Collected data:
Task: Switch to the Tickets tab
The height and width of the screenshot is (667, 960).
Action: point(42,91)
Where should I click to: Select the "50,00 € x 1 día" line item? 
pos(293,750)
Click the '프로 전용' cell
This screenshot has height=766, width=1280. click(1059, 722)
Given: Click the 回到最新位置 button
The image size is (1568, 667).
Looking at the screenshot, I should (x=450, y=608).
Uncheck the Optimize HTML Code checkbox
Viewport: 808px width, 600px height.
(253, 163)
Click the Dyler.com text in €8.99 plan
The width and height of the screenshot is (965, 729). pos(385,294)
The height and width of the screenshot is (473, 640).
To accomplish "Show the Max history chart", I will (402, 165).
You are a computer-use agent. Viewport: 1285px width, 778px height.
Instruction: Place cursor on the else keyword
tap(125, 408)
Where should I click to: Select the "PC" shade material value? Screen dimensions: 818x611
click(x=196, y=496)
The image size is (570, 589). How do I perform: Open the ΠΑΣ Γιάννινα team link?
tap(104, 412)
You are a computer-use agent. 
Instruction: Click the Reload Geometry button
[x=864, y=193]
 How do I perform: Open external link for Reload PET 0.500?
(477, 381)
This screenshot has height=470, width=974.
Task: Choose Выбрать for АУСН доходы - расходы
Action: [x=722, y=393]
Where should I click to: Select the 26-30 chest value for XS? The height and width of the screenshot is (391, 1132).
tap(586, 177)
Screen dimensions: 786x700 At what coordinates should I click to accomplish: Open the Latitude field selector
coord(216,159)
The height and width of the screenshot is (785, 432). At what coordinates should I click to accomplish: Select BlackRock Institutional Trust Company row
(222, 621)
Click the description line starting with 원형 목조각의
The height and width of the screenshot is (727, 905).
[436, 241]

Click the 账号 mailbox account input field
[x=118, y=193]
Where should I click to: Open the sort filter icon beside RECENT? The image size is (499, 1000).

**ABOUT THIS EXERCISE:** Go through the records line by line, and copy each line that holds the string "agent".

**RESULT FOR THIS EXERCISE:**
You are a computer-use agent. Viewport: 1285px width, 778px height.
You are a computer-use agent. 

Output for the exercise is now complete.